En 1949, en un contexto no tan lejano al que vivimos hoy, George Orwell publicaba su emblemática novela 1984, una obra que, aunque escrita hace décadas, parece más actual que nunca. «Creo que algunas de las cosas que suceden en mi libro podrían llegar a pasar, porque esta es la dirección que toma el mundo hoy», escribió. Y vaya si tenía razón.
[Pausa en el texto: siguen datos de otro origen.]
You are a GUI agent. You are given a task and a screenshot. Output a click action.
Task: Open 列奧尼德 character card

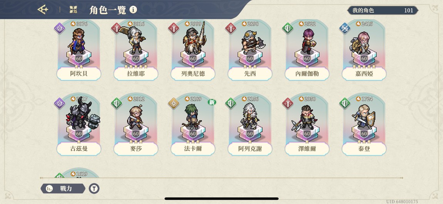click(193, 50)
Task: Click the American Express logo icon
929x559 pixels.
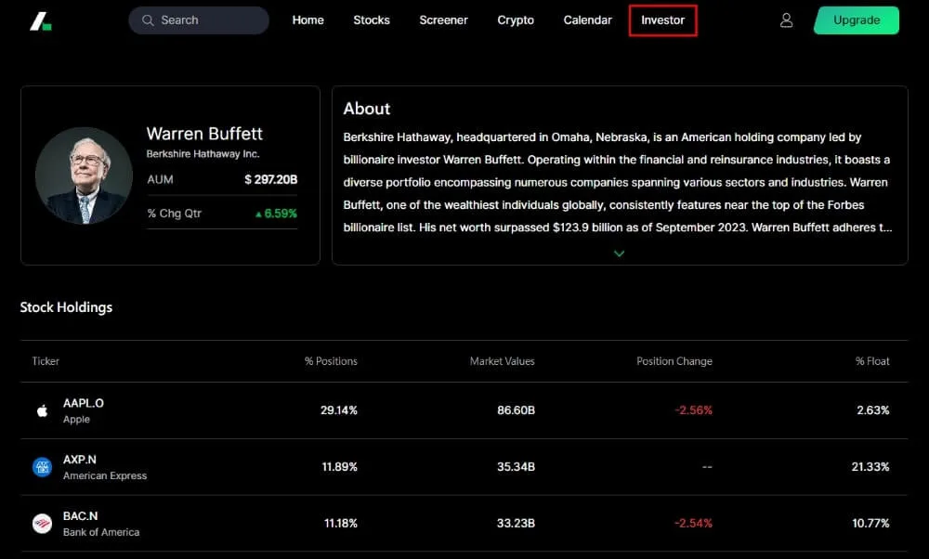Action: (x=42, y=467)
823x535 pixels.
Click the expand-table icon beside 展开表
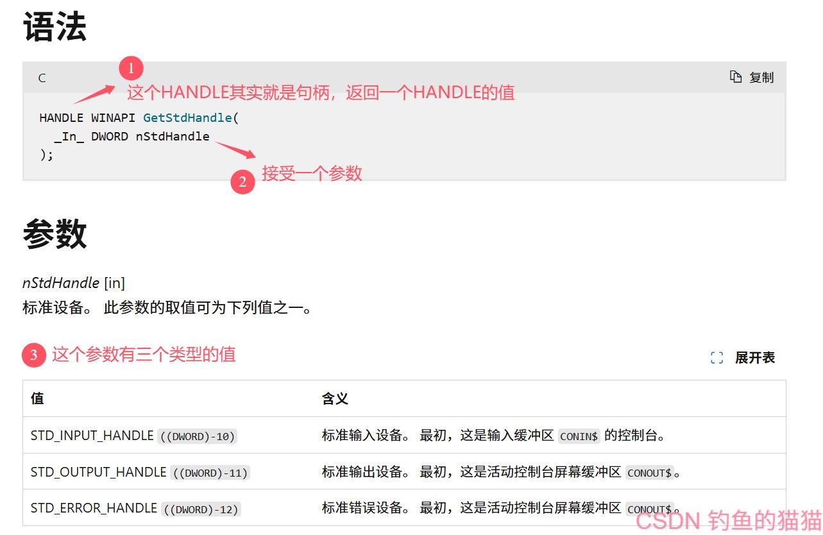[717, 358]
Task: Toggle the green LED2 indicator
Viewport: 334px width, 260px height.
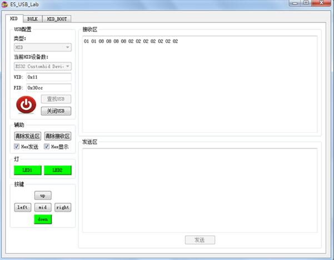Action: click(57, 170)
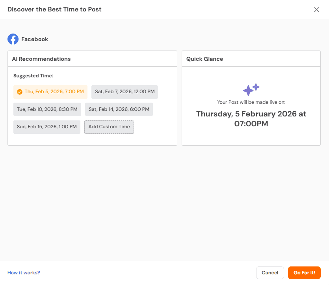Click the Cancel button

[270, 273]
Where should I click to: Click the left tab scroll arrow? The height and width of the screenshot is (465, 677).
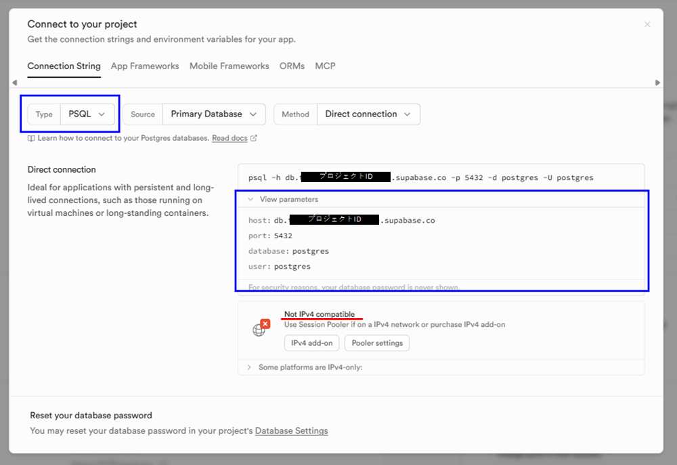click(x=14, y=83)
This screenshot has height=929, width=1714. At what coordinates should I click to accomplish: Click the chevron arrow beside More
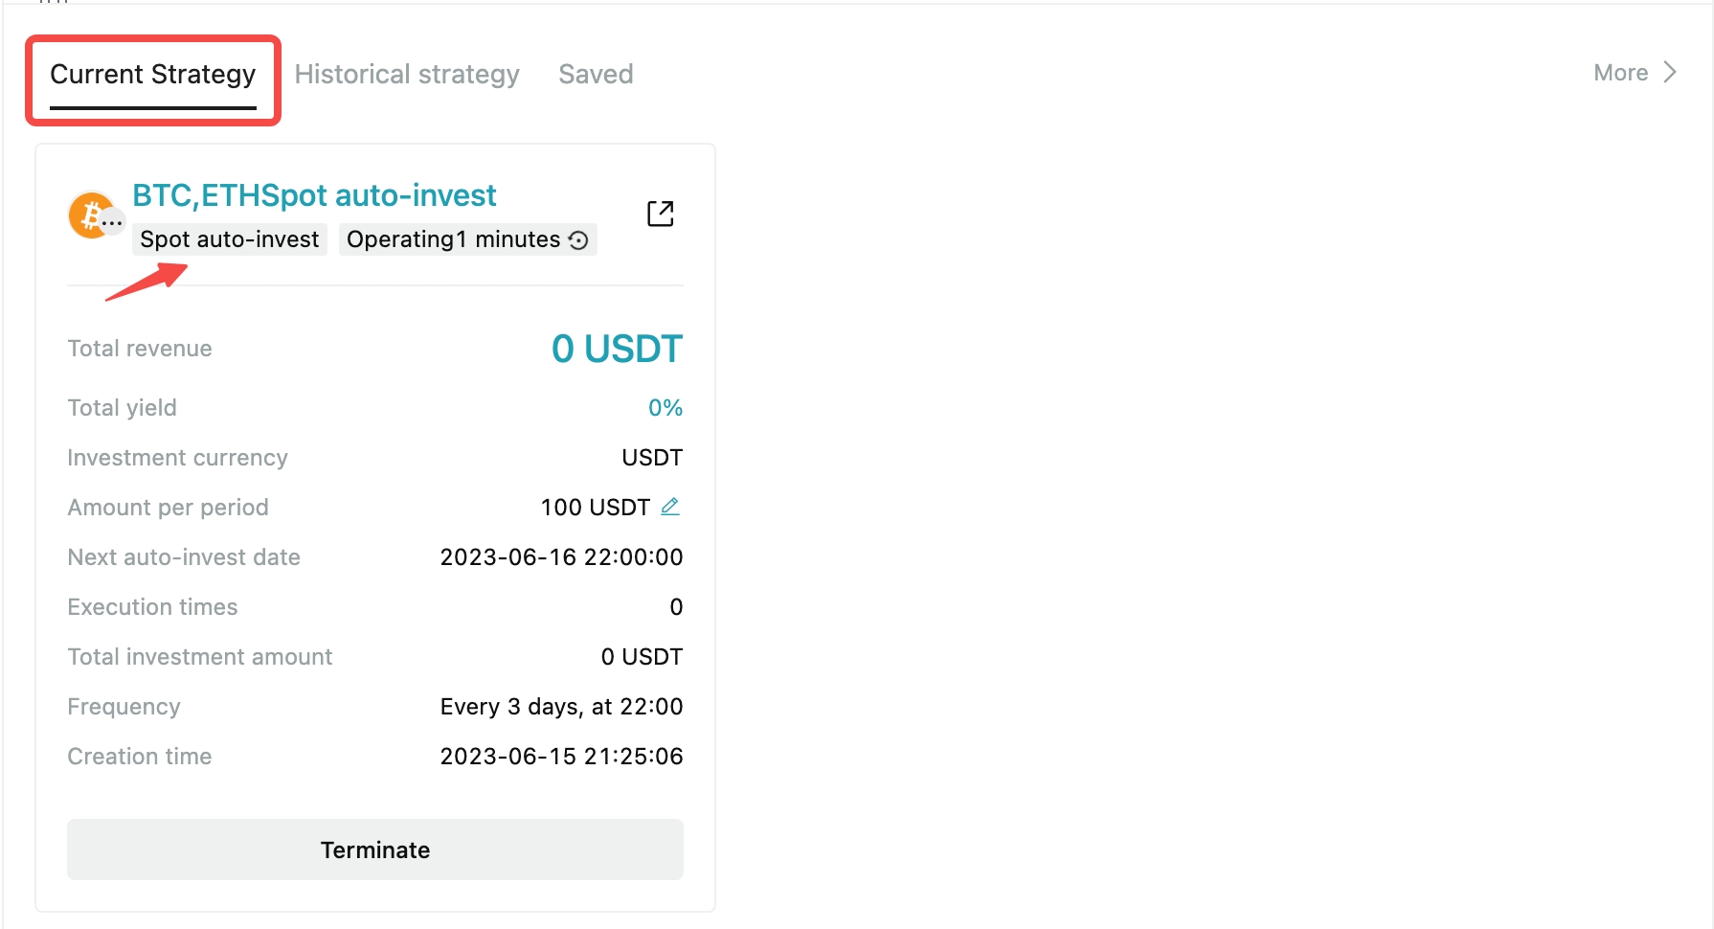pyautogui.click(x=1670, y=71)
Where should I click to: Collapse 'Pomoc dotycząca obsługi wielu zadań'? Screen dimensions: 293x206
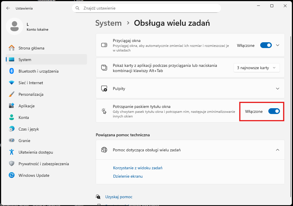278,150
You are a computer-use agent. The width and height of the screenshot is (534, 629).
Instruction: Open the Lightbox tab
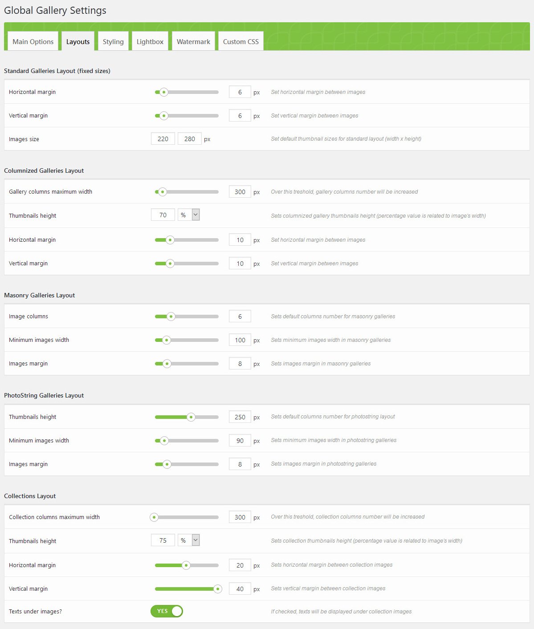click(150, 41)
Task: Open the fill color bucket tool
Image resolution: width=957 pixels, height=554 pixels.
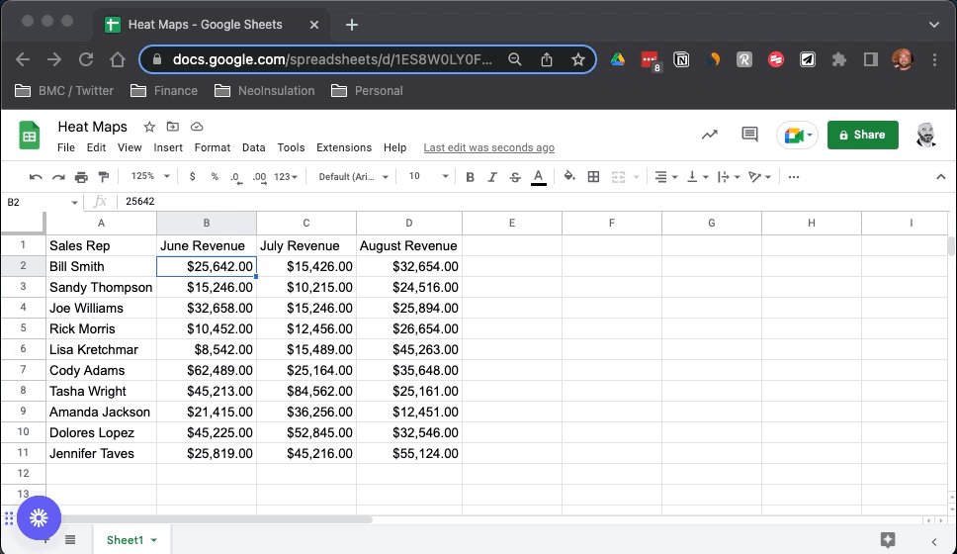Action: click(568, 176)
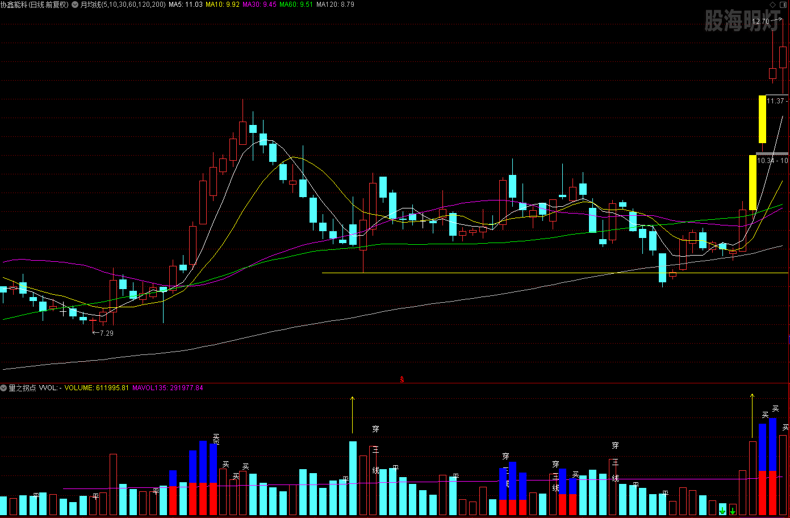Expand the 量之拐点 indicator menu arrow
The image size is (790, 518).
tap(4, 388)
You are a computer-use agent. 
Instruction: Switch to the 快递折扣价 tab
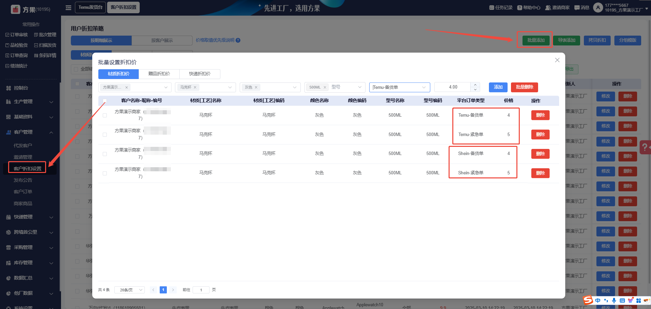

El control y la manipulación del lenguaje
Imaginemos un país donde un gobierno totalitario vigila cada movimiento de sus ciudadanos y escudriña incluso sus pensamientos para mantener el orden. Orwell nos alerta sobre esto con una metáfora inquietante: un Partido Único se adueña del poder mientras la mayoría vive en la pobreza y sin voz. Lo peor es que han creado una especie de policía del pensamiento y una neo-lengua diseñada para restringir nuestra capacidad de expresión. Al empobrecer el lenguaje, se limita también nuestra capacidad de pensar. Si no tenemos palabras para expresar nuestras ideas, ¿cómo vamos a cuestionar lo que nos imponen?
Pero eso no es todo. Orwell describe cómo los significados se distorsionan hasta quedar irreconocibles. Un bombardeo se convierte en “pacificación”, y el desalojo forzado se presenta como “una transferencia de población”. En este juego verbal oscuro, las palabras pierden su esencia y su capacidad para evocar imágenes reales; así es más fácil deshumanizar situaciones terribles.
Hoy día seguimos escuchando eufemismos vacíos mientras el mundo gira a nuestro alrededor: se habla de “guerra asimétrica” cuando hay sufrimiento humano por doquier o se refiere a una ocupación como “anexión”. La realidad está envuelta en confusión, donde fake news florecen como setas después de la lluvia, creando seres humanos falsos que generan realidades igualmente falsas.
Orwell nos dejaba claro algo fundamental: cuando la lengua se empobrece, también lo hace nuestro pensamiento crítico y colectivo. Nos encontramos ante un reto monumental: rescatar nuestras palabras y darles su verdadero significado antes de caer completamente en este abismo semántico.